In what had been widely anticipated as a possible offseason outcome, Miami is releasing the veteran wide receiver before contract guarantees for the 2026 league year come into effect, as first reported by CBS Sports. Hill suffered a season-ending knee injury in September and is expected to spend much of the offseason focused on recovery rather than full football participation.
The decision is tightly linked to the structure of Hill’s extension, signed last offseason and valued at $90 million. The final year carried a cap hit of nearly $52 million and included a major roster-based trigger: the 2026 contract year featured $29.9 million in non-guaranteed base salary, plus $11 million that would have become guaranteed if Hill remained on the roster by the third day of the 2026 league year. A further $5 million roster bonus was due on the same day, meaning Miami would have effectively guaranteed $16 million at that checkpoint.
By making the move before June 1, the Dolphins will take a significant accounting hit, absorbing a $28.2 million dead-cap charge in 2026. It’s a clear signal that the front office is prioritizing flexibility into the new league year rather than carrying a large guarantee risk for a player coming off a serious injury.
On the field, Hill’s fourth season in Miami ended early and quietly: he finished with 21 catches for 265 yards and 1 touchdown. That came after a 2024 campaign that was already described as the lowest production of his career, making the injury and contract timeline a tough combination for Miami to justify moving forward at top-of-market numbers.

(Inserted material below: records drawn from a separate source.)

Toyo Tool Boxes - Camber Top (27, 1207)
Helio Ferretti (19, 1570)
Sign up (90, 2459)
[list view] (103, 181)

The release also lands during a franchise transition. Miami hired Jeff Hafley as head coach in January after moving on from Mike McDaniel, and the Hill move reads like an early statement from a new regime: reset the cap, reshape the roster, and avoid future guarantees that could limit options.
Hill, now 31, has indicated he is progressing in rehab and has not suggested retirement, framing his focus as returning to the field and staying centered on family. For teams around the league, the decision will likely trigger a familiar evaluation: the upside of an elite, game-breaking receiver versus age, injury recovery, and what kind of contract makes sense for a short-window bet.
For the Dolphins, the headline is simple: this is a cap-driven turning point. Cutting Hill ahead of the 2026 guarantee trigger closes one era and opens another, with Miami accepting a large dead-cap charge now to avoid a far bigger commitment later.